WHAT THE TASK REQUIRES
Pictures excluded, return the lines below from the first through the line holding "Screen dimensions: 589x1276".

------ ENTRIES PROVIDED ------

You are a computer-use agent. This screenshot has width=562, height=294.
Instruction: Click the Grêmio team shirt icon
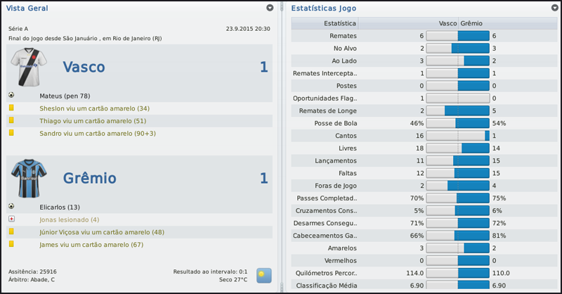[x=27, y=178]
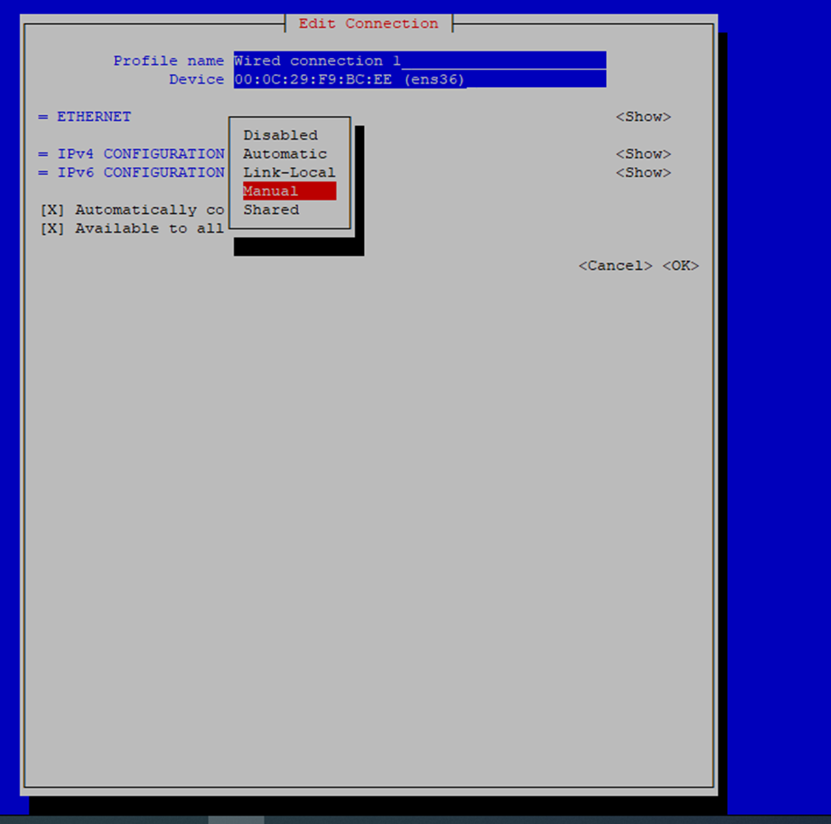The image size is (831, 824).
Task: Select Manual in the IPv4 method list
Action: (x=289, y=191)
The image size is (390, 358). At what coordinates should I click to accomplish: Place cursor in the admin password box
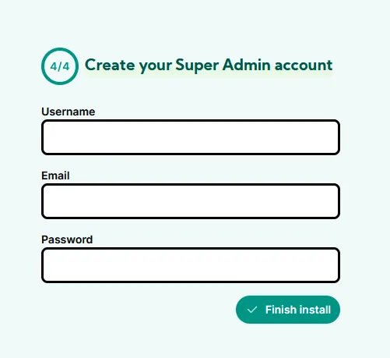tap(191, 265)
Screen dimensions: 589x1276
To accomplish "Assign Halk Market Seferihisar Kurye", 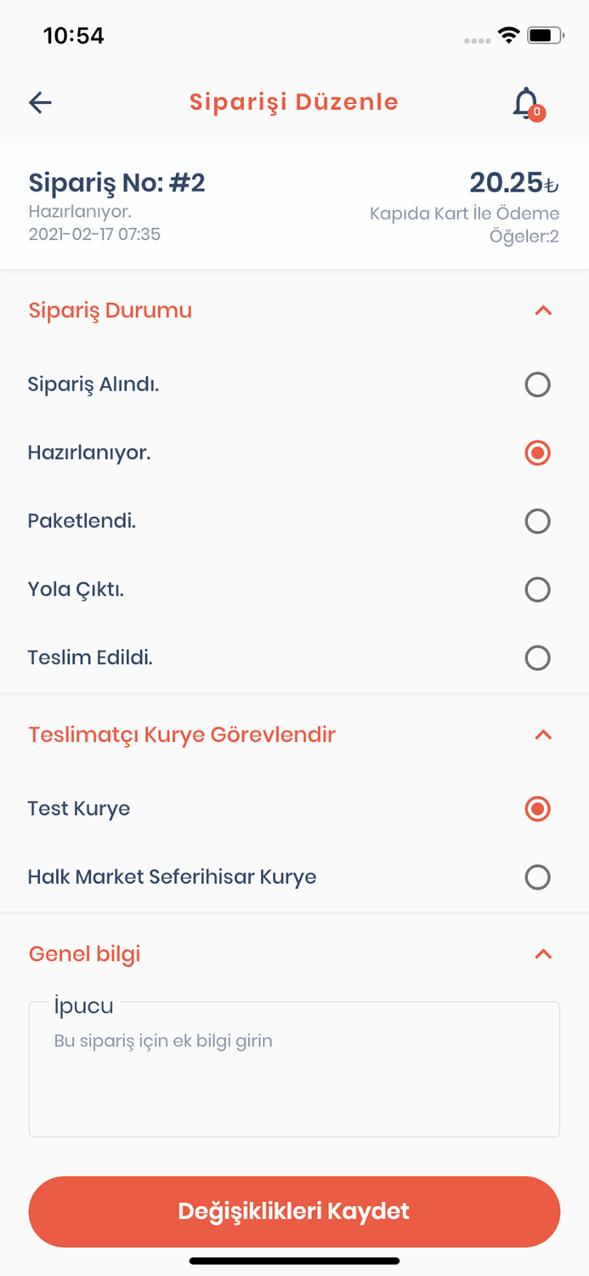I will click(537, 877).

------

OUTPUT OF THE EXERCISE
You are a computer-use agent. This screenshot has width=562, height=294.
Instruction: Click the Grêmio team shirt icon
[x=27, y=178]
The image size is (831, 824).
Task: Select Manual in the IPv4 method list
Action: (x=289, y=191)
The image size is (390, 358). At what coordinates should I click to accomplish: Place cursor in the admin password box
tap(191, 265)
Screen dimensions: 589x1276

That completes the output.